+++ Data supplied +++

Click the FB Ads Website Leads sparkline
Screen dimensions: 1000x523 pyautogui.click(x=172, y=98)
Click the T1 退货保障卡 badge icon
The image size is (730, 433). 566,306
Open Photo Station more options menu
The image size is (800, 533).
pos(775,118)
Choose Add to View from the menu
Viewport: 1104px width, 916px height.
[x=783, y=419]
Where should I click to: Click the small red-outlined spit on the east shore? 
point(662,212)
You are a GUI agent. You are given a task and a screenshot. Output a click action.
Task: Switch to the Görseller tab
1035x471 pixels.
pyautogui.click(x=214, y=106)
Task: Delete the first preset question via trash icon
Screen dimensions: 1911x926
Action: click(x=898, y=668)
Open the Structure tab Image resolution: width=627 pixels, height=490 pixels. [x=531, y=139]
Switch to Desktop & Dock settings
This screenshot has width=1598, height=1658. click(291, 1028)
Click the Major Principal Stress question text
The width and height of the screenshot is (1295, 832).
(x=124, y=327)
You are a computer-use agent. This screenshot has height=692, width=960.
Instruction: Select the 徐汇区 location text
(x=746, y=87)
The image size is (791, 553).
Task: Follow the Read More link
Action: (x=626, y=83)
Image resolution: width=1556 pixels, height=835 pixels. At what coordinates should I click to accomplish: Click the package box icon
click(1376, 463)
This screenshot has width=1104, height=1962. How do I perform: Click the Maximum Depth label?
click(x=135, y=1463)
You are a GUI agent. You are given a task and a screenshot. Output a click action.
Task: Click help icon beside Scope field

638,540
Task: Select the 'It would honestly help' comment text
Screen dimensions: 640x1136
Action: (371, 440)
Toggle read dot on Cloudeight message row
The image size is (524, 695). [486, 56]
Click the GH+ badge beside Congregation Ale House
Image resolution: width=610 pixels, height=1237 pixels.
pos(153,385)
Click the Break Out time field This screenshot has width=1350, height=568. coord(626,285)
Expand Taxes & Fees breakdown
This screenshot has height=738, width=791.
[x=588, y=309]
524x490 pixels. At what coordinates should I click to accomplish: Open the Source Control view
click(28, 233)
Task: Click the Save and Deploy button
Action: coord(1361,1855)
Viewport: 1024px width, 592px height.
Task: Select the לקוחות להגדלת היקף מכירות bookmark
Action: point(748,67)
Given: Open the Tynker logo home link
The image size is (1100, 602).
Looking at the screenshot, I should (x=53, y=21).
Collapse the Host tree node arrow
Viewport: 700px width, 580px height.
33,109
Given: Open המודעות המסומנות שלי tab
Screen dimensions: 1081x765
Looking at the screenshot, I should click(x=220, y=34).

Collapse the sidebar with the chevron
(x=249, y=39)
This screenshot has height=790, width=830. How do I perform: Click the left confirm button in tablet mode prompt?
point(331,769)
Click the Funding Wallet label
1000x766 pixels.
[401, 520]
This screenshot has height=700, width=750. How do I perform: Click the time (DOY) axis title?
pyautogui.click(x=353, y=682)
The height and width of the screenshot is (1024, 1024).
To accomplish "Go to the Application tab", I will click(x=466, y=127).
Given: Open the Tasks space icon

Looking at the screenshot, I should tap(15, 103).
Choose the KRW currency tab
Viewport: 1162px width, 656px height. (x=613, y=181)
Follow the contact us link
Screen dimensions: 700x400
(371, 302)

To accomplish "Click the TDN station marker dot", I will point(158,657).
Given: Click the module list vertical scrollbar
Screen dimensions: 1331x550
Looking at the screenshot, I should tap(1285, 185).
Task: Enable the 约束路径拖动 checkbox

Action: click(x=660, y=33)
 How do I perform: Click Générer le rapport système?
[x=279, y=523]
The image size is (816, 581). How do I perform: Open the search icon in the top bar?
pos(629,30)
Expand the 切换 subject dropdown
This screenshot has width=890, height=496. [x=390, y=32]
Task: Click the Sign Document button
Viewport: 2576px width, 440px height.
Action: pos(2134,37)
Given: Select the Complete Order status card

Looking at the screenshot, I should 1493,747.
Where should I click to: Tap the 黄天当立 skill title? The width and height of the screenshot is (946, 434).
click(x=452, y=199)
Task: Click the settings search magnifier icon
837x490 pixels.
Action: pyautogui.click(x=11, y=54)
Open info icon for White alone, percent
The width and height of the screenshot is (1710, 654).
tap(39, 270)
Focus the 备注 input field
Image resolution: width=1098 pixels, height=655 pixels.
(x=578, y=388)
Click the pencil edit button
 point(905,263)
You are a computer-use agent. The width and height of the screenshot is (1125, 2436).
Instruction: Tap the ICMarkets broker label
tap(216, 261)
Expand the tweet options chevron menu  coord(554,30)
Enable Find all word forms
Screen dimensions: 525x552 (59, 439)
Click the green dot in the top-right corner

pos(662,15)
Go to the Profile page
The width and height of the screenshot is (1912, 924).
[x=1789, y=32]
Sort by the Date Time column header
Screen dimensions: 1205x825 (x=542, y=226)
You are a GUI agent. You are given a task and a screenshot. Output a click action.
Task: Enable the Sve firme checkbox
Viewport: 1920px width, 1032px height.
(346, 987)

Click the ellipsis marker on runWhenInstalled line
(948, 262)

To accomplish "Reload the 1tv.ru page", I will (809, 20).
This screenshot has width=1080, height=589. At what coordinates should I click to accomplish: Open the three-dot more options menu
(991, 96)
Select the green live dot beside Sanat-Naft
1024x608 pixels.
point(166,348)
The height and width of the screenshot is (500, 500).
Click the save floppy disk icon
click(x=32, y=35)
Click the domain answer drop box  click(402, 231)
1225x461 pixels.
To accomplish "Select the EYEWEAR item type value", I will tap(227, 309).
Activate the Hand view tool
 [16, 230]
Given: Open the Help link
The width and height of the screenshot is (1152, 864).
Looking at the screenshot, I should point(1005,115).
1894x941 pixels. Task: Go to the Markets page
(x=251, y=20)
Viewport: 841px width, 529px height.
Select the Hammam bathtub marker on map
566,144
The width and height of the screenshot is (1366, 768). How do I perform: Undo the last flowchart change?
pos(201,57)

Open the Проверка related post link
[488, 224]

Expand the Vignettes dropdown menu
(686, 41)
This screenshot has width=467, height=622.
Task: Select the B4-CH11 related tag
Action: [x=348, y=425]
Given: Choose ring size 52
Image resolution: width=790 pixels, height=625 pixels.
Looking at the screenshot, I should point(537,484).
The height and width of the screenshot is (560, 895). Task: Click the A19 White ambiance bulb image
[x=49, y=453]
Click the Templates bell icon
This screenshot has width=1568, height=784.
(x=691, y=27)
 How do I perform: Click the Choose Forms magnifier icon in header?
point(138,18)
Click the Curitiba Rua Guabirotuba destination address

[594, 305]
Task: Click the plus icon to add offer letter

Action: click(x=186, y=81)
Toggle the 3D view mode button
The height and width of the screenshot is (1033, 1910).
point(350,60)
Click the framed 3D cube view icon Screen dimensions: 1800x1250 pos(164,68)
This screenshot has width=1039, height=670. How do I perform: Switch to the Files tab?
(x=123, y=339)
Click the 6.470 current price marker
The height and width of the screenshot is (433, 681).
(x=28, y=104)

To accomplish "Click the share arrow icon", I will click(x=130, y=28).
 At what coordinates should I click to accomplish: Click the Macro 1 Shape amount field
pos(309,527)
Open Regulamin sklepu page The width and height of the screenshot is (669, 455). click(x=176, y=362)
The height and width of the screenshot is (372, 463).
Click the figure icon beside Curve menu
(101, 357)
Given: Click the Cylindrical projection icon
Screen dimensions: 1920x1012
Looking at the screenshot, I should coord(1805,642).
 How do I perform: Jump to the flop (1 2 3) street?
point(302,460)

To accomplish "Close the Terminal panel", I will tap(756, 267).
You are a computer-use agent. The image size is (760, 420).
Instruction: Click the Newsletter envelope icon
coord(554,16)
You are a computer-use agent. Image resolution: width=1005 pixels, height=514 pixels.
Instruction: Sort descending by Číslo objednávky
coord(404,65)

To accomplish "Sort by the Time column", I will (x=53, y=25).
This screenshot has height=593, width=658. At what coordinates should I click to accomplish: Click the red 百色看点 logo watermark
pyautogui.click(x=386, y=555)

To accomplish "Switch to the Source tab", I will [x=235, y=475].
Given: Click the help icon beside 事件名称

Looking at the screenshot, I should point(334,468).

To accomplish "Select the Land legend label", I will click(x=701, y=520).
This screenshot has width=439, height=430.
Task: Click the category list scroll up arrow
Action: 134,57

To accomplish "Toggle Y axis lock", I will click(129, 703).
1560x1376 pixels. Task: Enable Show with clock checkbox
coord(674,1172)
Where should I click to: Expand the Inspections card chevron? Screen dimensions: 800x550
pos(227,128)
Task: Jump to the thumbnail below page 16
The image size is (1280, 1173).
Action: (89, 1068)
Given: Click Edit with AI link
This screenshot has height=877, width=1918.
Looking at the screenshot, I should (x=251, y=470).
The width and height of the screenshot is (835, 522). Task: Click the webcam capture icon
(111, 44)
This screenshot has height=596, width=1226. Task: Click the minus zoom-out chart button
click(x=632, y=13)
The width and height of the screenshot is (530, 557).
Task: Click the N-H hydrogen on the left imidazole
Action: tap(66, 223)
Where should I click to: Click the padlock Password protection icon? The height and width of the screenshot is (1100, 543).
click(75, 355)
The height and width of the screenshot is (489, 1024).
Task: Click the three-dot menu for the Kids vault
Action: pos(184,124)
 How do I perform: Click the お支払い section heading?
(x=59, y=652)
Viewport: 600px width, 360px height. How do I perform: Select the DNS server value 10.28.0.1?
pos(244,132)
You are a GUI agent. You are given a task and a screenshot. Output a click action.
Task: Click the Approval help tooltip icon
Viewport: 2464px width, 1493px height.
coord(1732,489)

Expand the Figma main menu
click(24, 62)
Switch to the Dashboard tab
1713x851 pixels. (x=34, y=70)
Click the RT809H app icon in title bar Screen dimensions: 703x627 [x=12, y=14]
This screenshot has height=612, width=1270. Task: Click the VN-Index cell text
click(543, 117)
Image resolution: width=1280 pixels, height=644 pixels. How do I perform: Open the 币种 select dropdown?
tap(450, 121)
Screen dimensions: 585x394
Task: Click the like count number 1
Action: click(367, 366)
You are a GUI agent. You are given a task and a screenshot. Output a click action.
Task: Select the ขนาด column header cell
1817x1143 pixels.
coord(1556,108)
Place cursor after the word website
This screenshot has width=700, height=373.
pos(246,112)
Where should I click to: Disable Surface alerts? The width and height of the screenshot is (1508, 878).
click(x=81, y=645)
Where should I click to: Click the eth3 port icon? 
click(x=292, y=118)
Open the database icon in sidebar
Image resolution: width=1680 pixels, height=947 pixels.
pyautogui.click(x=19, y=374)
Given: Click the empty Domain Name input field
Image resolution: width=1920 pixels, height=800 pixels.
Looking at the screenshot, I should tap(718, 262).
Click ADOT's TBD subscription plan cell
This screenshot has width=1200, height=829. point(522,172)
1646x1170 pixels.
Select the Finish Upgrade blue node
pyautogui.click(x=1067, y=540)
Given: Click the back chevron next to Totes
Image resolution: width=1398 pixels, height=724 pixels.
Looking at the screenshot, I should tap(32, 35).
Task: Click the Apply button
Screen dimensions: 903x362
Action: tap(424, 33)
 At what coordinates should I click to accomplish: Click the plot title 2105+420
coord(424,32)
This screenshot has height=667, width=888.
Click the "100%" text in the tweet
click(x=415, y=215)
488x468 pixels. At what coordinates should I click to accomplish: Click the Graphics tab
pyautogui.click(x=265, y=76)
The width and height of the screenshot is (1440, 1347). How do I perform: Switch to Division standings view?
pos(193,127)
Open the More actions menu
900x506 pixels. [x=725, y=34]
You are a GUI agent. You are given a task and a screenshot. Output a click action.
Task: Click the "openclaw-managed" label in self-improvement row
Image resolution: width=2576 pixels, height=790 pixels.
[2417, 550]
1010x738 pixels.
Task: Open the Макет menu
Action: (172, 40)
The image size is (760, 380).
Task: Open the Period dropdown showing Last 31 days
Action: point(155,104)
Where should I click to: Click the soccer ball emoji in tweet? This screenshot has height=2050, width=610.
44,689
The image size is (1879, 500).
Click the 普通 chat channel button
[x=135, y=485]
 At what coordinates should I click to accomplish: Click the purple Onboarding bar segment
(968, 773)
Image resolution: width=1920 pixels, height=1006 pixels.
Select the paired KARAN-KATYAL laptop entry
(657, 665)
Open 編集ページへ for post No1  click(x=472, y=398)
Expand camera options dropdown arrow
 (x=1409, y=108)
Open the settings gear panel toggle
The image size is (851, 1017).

+++

### [What you should do]
Reproduce the entries above exactly, but only the lines between the line holding "Image resolution: width=1098" and the line holding "Viewport: 841px width, 529px height.", inclusive.

### [Solved exercise]
Image resolution: width=1098 pixels, height=655 pixels.
(x=578, y=388)
Click the pencil edit button
 point(905,263)
You are a computer-use agent. The width and height of the screenshot is (1125, 2436).
Instruction: Tap the ICMarkets broker label
tap(216, 261)
Expand the tweet options chevron menu  coord(554,30)
Enable Find all word forms
Screen dimensions: 525x552 (59, 439)
Click the green dot in the top-right corner

pos(662,15)
Go to the Profile page
The width and height of the screenshot is (1912, 924).
[x=1789, y=32]
Sort by the Date Time column header
Screen dimensions: 1205x825 (x=542, y=226)
You are a GUI agent. You are given a task and a screenshot. Output a click action.
Task: Enable the Sve firme checkbox
Viewport: 1920px width, 1032px height.
(346, 987)

Click the ellipsis marker on runWhenInstalled line
(948, 262)

To accomplish "Reload the 1tv.ru page", I will (809, 20).
This screenshot has width=1080, height=589. At what coordinates should I click to accomplish: Open the three-dot more options menu
(991, 96)
Select the green live dot beside Sanat-Naft
1024x608 pixels.
point(166,348)
The height and width of the screenshot is (500, 500).
Click the save floppy disk icon
click(x=32, y=35)
Click the domain answer drop box  click(402, 231)
1225x461 pixels.
To accomplish "Select the EYEWEAR item type value", I will tap(227, 309).
Activate the Hand view tool
 [16, 230]
Given: Open the Help link
The width and height of the screenshot is (1152, 864).
Looking at the screenshot, I should point(1005,115).
1894x941 pixels. Task: Go to the Markets page
(x=251, y=20)
Viewport: 841px width, 529px height.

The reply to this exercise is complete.